### What to do:
Take the records below and print them verbatim up to and including the line that carries "You are a computer-use agent. This".

* * *

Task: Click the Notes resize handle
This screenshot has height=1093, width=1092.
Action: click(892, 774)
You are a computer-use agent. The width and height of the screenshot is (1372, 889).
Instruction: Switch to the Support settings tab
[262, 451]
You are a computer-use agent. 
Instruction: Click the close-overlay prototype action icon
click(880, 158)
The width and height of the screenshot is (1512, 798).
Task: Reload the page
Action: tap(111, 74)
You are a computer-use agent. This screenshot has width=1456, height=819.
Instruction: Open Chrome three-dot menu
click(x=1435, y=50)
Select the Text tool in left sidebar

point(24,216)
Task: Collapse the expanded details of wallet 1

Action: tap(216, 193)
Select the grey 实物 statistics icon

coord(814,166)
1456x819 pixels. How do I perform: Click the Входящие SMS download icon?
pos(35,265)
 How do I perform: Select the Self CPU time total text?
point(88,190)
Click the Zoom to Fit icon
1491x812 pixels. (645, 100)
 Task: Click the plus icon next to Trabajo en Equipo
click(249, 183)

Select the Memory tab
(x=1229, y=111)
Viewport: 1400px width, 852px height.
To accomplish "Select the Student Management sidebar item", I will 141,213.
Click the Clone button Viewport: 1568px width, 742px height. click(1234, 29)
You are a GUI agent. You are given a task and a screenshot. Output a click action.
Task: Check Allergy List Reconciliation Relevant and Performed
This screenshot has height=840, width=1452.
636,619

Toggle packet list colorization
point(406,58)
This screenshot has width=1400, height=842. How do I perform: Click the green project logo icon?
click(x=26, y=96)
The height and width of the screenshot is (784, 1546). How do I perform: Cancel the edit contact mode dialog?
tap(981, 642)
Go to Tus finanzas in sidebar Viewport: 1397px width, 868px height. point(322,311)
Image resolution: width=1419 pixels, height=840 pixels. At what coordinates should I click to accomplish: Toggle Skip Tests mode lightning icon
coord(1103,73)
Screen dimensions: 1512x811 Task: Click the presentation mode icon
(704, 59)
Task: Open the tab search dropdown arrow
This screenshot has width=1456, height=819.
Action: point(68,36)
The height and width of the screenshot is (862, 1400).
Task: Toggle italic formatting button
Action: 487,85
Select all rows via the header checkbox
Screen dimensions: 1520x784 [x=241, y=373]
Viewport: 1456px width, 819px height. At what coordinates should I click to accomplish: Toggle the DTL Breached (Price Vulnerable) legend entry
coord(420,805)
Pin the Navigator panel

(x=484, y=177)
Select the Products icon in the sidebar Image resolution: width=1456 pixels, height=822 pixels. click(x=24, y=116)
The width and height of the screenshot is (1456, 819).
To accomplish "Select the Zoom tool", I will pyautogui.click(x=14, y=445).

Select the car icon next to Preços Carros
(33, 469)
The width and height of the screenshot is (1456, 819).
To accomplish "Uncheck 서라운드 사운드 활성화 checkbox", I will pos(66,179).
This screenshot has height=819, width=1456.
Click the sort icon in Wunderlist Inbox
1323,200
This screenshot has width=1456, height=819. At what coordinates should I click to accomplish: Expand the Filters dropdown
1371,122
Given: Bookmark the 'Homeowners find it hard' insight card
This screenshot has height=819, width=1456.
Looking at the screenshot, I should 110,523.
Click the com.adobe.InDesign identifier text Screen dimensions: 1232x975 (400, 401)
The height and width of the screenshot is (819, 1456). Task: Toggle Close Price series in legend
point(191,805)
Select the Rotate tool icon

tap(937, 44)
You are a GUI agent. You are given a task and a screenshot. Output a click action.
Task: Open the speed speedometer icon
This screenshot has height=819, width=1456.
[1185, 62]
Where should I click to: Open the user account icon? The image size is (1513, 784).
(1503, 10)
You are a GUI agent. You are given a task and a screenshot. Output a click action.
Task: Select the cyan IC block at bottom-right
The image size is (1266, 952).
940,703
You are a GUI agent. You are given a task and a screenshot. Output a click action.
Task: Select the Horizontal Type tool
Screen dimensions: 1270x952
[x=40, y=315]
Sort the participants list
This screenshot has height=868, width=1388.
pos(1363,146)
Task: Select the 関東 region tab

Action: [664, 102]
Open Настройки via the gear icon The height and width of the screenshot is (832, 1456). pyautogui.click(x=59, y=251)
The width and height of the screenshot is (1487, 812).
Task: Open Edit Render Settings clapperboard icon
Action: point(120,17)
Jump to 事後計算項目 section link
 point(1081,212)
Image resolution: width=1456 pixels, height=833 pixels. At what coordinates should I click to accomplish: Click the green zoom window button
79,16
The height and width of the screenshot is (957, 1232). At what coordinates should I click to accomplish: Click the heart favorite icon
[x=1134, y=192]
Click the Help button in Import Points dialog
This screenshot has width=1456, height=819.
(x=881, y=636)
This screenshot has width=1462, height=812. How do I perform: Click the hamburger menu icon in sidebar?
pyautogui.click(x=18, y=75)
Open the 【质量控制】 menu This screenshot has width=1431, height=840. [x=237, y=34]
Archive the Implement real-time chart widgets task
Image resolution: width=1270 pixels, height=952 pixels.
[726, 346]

* * *

### Expected answer:
Task: Click the Notes resize handle
This screenshot has height=1093, width=1092.
Action: click(892, 774)
You are a computer-use agent. The width and height of the screenshot is (1372, 889).
Instruction: Switch to the Support settings tab
[262, 451]
You are a computer-use agent. 
Instruction: Click the close-overlay prototype action icon
click(880, 158)
The width and height of the screenshot is (1512, 798).
Task: Reload the page
Action: tap(111, 74)
You are a computer-use agent. This screenshot has width=1456, height=819.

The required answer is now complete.